“Inspiration is wonderful when it happens, but the writer must develop an approach for the rest of the time…the wait is simply too long.” ~Leonard S. Bernstein

I write in mountains. Don't you?
Inspiration is the great provider to us lowly writers. Prometheus, if you will. The problem is that inspiration is never a constant. While months and years may go in its passionate embrace, there will be those days–inevitable and infuriating–where inspiration withdraws into the shadows, to leave us cold and alone.
The question this leaves us to face is thus: do we press on without it, or wait for its return?
Some people wait. Personally, I’ve always found it silly. Growth happens regardless of whether or not you’re “in the zone,” and I daresay that if you find yourself, in that lonely forward push, stumbling through the writing, that as frustrating as it may be, it’s good for you. Failure reminds us we’re human. It also pushes us more forcefully toward self-improvement, in a way that success–or the appearance of success–never could.

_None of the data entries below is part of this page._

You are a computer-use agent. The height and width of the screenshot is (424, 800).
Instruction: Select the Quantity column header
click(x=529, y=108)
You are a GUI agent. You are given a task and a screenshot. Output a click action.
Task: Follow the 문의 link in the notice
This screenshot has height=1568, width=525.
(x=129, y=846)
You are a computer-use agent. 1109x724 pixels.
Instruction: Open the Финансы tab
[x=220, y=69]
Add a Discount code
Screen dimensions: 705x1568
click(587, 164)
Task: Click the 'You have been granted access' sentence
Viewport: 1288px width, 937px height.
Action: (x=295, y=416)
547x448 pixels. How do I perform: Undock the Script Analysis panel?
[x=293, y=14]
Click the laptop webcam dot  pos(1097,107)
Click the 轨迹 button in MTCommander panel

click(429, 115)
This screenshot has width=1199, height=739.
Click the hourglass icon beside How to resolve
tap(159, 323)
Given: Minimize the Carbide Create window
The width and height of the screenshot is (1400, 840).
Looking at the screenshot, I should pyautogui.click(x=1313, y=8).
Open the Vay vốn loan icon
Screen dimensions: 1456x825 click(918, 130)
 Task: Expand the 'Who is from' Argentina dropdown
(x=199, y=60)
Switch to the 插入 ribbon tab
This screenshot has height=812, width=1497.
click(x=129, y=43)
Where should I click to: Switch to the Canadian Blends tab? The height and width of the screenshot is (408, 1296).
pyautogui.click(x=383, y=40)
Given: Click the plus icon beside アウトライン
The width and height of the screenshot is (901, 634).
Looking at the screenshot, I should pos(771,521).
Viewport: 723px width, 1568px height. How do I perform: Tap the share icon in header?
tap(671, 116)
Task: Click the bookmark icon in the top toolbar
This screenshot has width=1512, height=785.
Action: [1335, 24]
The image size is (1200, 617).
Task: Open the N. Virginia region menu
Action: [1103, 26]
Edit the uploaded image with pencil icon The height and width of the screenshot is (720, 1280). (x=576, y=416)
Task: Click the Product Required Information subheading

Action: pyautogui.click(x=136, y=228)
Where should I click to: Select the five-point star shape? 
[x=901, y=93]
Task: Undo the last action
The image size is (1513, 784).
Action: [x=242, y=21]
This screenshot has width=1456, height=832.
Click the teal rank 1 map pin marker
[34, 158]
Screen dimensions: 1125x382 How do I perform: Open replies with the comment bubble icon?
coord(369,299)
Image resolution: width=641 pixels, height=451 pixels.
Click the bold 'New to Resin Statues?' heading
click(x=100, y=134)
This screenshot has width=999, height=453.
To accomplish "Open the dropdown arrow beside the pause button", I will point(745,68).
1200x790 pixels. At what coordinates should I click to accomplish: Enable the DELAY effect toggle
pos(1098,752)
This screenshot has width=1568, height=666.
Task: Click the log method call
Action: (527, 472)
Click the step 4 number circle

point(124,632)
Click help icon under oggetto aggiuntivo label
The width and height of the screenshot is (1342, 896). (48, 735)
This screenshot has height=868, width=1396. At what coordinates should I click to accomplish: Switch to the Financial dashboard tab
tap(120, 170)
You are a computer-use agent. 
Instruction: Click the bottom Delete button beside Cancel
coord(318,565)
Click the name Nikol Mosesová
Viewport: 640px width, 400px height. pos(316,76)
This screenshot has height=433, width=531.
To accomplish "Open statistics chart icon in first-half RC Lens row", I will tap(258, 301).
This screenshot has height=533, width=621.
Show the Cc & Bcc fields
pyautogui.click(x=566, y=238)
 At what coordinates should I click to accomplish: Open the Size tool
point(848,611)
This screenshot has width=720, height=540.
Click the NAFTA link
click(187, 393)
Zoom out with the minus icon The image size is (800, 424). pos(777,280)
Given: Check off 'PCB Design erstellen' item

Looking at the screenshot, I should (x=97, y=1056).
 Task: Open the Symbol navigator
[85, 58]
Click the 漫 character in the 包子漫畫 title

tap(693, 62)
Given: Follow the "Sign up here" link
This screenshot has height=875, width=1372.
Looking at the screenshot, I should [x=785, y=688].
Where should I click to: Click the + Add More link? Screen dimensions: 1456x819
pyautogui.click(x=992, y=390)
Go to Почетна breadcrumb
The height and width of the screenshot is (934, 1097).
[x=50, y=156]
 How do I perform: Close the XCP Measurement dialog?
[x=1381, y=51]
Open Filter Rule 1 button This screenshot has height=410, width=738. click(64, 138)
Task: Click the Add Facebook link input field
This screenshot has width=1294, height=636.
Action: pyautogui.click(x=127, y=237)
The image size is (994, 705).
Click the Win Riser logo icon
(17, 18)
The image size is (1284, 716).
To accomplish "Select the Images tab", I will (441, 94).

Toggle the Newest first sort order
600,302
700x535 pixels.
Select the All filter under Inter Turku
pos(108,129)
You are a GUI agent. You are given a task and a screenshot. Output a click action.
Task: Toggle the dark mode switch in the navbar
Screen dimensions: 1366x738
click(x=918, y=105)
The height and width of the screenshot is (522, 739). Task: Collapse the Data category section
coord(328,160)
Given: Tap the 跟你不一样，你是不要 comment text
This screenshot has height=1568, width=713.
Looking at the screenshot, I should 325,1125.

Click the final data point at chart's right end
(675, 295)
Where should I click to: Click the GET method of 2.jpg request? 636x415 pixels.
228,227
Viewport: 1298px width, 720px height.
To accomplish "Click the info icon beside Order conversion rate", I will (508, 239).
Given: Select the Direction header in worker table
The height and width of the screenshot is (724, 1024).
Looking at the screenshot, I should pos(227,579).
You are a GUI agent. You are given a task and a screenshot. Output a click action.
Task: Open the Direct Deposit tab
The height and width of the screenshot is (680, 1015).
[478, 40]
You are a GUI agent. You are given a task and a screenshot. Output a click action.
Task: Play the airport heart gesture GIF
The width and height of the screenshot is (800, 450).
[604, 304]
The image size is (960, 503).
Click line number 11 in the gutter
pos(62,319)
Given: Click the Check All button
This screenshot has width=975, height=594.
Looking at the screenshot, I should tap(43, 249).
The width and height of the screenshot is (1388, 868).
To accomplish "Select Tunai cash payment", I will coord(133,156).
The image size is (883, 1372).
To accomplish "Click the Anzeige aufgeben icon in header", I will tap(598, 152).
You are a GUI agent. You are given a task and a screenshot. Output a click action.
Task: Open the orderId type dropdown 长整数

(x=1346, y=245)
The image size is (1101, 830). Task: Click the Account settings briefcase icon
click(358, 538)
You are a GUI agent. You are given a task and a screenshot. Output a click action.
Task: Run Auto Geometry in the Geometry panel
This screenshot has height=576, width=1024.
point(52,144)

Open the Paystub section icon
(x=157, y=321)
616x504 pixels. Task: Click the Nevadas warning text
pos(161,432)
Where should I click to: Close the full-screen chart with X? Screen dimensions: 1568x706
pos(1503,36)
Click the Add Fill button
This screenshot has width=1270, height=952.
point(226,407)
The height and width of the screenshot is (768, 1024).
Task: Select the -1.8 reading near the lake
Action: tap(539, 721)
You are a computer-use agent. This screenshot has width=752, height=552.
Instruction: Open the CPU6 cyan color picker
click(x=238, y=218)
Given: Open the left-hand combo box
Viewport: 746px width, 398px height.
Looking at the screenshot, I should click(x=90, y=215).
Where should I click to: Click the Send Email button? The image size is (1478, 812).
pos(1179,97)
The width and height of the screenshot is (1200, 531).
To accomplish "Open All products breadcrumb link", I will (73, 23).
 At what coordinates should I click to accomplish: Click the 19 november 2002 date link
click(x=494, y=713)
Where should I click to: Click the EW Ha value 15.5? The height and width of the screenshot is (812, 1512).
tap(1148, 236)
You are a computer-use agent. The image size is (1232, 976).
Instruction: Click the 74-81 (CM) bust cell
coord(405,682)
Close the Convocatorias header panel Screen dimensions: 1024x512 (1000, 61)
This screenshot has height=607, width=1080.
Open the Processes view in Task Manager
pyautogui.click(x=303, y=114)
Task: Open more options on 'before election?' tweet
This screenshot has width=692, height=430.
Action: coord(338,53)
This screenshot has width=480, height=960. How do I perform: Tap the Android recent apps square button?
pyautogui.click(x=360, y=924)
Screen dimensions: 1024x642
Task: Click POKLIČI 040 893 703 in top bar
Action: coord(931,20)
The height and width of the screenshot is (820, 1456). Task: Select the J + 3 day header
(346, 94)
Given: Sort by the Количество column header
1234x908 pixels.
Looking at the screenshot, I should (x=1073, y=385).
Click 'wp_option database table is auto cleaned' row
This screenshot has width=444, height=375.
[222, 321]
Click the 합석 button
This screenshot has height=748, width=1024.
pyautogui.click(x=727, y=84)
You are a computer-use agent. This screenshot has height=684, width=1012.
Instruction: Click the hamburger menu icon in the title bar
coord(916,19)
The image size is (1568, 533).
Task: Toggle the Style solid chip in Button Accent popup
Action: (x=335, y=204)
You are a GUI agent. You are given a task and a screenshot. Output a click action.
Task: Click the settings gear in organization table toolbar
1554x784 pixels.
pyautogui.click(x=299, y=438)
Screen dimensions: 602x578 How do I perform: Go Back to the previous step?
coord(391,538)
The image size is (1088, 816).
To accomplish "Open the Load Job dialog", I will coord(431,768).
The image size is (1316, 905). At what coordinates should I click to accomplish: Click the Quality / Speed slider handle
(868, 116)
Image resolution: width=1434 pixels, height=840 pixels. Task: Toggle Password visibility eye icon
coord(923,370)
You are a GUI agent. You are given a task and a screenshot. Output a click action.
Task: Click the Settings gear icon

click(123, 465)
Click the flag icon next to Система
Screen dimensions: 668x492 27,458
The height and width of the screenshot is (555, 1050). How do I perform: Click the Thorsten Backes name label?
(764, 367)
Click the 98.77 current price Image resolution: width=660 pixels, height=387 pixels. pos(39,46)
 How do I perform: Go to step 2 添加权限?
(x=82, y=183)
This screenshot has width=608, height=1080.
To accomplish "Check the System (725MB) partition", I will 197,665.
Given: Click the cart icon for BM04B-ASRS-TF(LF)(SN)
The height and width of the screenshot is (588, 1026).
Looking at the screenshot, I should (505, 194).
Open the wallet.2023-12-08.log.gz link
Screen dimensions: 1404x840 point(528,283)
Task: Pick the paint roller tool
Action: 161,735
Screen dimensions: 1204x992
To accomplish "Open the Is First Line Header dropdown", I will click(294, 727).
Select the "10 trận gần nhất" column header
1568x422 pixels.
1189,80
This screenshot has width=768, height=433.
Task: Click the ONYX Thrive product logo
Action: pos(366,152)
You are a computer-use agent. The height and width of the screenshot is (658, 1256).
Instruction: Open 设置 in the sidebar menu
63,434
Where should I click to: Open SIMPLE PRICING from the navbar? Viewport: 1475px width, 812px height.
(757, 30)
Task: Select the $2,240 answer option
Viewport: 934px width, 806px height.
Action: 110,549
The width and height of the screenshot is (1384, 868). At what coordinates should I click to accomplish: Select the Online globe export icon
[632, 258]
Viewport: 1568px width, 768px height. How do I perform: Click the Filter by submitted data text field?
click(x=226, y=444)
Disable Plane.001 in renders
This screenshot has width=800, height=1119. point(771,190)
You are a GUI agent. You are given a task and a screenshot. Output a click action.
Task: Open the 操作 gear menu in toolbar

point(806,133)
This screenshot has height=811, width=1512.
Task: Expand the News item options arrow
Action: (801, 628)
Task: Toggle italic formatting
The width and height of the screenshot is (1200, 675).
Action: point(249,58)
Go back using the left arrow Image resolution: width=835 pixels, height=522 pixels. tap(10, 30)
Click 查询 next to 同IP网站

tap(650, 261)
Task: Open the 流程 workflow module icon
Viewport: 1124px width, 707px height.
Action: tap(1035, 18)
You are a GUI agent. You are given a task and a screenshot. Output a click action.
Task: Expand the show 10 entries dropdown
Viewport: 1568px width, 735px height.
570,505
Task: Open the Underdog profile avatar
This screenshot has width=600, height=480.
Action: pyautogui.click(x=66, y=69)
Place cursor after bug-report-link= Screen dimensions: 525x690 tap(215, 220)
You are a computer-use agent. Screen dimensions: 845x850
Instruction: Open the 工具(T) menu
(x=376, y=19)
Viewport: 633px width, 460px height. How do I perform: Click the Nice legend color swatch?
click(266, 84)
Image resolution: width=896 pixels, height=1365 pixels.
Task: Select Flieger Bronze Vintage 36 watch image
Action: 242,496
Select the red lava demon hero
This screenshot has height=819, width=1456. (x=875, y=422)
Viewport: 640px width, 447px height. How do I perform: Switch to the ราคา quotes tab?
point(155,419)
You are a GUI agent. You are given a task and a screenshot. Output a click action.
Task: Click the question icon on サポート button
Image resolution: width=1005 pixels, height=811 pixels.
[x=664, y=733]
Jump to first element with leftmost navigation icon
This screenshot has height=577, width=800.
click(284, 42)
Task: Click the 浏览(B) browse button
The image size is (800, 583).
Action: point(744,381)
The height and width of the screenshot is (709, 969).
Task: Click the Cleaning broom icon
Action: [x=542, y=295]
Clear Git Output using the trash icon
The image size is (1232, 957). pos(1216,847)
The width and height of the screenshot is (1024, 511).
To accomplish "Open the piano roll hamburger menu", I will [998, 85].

Writing, as any skill, must be honed through constant practice. If we start taking large swathes of time off simply because we don’t “quite feel it,” we have the temptation to get lazy, and the writing itself could suffer. Do you want sloppy prose to be what you greet inspiration’s return with? Seems like a terrible welcome to me. Besides, there is the fact that inspiration could actually be summoned by your writing, rather than needing your writing to be summoned by inspiration. Immersing yourself in the world, in the characters, in the poem, what have you, could draw back inspiration as quickly as anything.
The other side of this, of course, is that if you don’t get a part just right, if you press through the numb of non-inspiration and end with a few thousand words that don’t quite capture the personality you know it needs, you’re not doing yourself justice. That is the beauty of writing: editing is a key part of the process. If you’re not going back and re-reading yourself anyway, you’re doing it wrong. When inspiration comes knocking again, return to any points you were concerned about, look over it with that newly stirred creative eye, and adjust accordingly. It’s not hard.
And don’t tell me “the moment is lost” if you must go back and do that. How many edits do you make at the end of a product your creative spirit told you was gold in the first place? Your editor?
Just write. Outline. Create something. Writing is not a one shot game. It’s many layers of writing and rewriting, editing and editing again. Breathe. Everything will be okay.